Sabahı denizde başlayan, akşamı Antalya sokaklarında devam eden bir doğum günü oldu, 27.07.2017 benim için... Her anı ayrı güzel, hatırlayanların tebriklerini okumanın yine her biri ayrı özeldi benim için. Biliyorum bir çoğu Facebook'tan hatırladı, ama birçoğu da facebook'a gerek duymadan kutlayanlardı ve onlar da en özelleri ve güzelleriydi...

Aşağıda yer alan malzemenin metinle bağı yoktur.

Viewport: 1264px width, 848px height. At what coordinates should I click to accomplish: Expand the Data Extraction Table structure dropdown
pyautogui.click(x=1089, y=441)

Doğum günü akşamımda yanımda olabilenler, benim için hazırladıkları o akşamla kendimi yine özel hissettirerek o akşamımı da unutulmaz kıldılar; iyi ki varlar... :) Akşam üzeri sürpriz yapıp Merom yemeğe yetişti. Sürpriz sadece bu sanıyordum, çünkü zaten biz Antalya sokaklarında gezmek için çıkacaktık dışarıya ve benim Meryem'in bize katılacağından haberim yoktu sadece. Gündüz konuşmuştuk ve hiç gelebileceğinden bahsetmemişti, işler için gün boyu yoğun olacağını söylemişti sadece... "Arayabildim ya öğlen de olsa, daha ne istiyorsun." demişti kapatmadan önce şaka olarak da...
Derken; akşam yemeğe yetişti önce Meryem, sonra biraz sohbet edip hazırlandık ve Antalya sokaklarında gezmeye çıkabildik; üst sağ resimdeki resmimiz Işıklar Caddesinden.. Önce Işıklar Caddesi, oradan Yat Limanının etrafı ve en son da Yat Limanının üst tarafında kalan Saat Kulesi; derken akşamımız dolu dolu geçti. :)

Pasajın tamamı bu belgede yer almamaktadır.